Los antiguos sabios querían entender qué era todo aquello. Después de mucho pensar y observar, imaginaron que el universo era como una cebolla gigante, formada por capas transparentes, una dentro de otra:
  • En la primera capa estaba la Luna.
  • En la segunda giraba Mercurio, el planeta más rápido.
  • En la tercera brillaba Venus.
  • La cuarta era la casa brillante del Sol.
  • Y así seguían subiendo por Marte, Júpiter y Saturno, que parecía el borde más lejano y helado del universo.
Pero los sabios decían que, si lograbas pasar todas esas capas, llegabas a la séptima y última capa. Allí ya no había frío ni oscuridad. Era un lugar de luz pura y de paz total, donde habitaba Dios. Llegar allí era como encontrar la felicidad perfecta. De esta antigua historia viene una expresión que decimos cuando nos pasa algo genial o estamos muy contentos: "¡Estoy en el séptimo cielo!".
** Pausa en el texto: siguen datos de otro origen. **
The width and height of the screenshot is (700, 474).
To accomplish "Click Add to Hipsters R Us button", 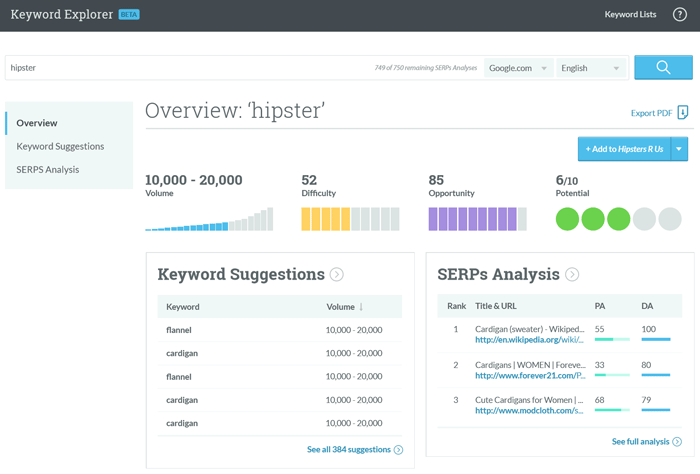I will coord(623,149).
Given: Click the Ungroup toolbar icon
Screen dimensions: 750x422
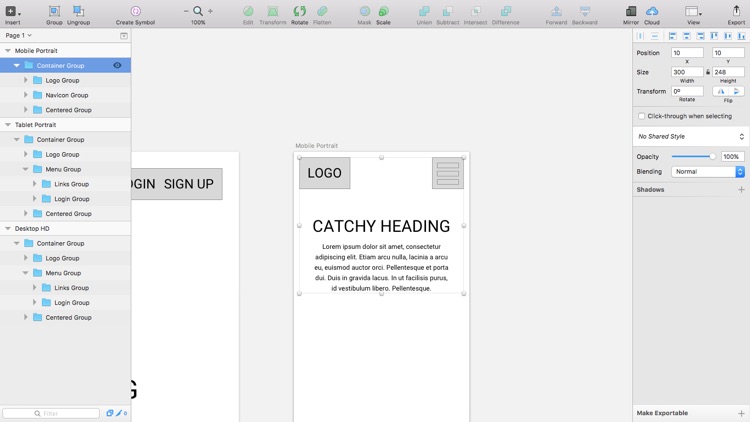Looking at the screenshot, I should 78,12.
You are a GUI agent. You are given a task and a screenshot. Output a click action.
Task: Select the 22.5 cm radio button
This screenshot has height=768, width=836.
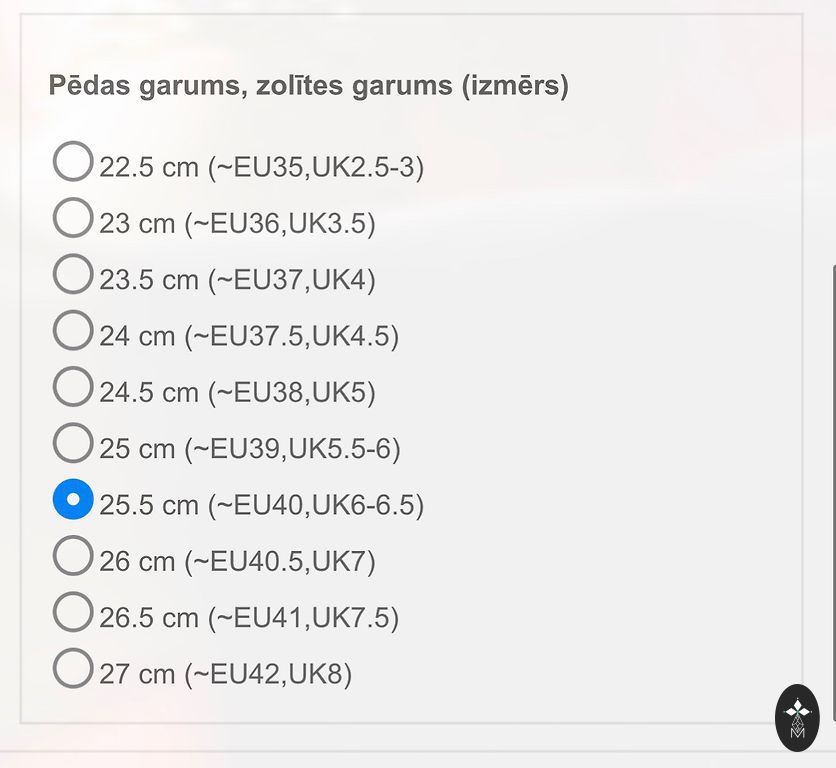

  • ¿Conocías esta expresión? ¿Se la has escuchado decir a alguien alguna vez?
  • Dime: ¿qué cosas, personas o momentos te hacen sentir esa paz y alegría tan grande? (Por ejemplo: un abrazo de tu familia, jugar a tu juego favorito en el recreo o escuchar un cuento).
  • ¿Consigues disfrutar de esos momentos mágicos, o a veces estás tan ocupado con las prisas, los deberes o las pantallas que te olvidas de disfrutarlos?
En el fondo, todos queremos ser felices, pero a veces buscamos esa felicidad en cosas muy complicadas o en juguetes caros. Sin embargo, los cristianos creen que esa luz y esa paz no están en el espacio, sino mucho más cerca: es una alegría profunda que llevamos dentro.
Esa alegría funciona como un motor que se enciende con el amor y la amistad que Jesús siente por ti, y que tú sientes por él. Para que funcione, solo hace falta estar dispuesto a querer a los demás y a dejarte querer.
Ojalá hoy escuches esa voz en tu interior que te invita a disfrutar de las cosas sencillas, y te levantes con ganas de tocar un pedacito de ese "séptimo cielo".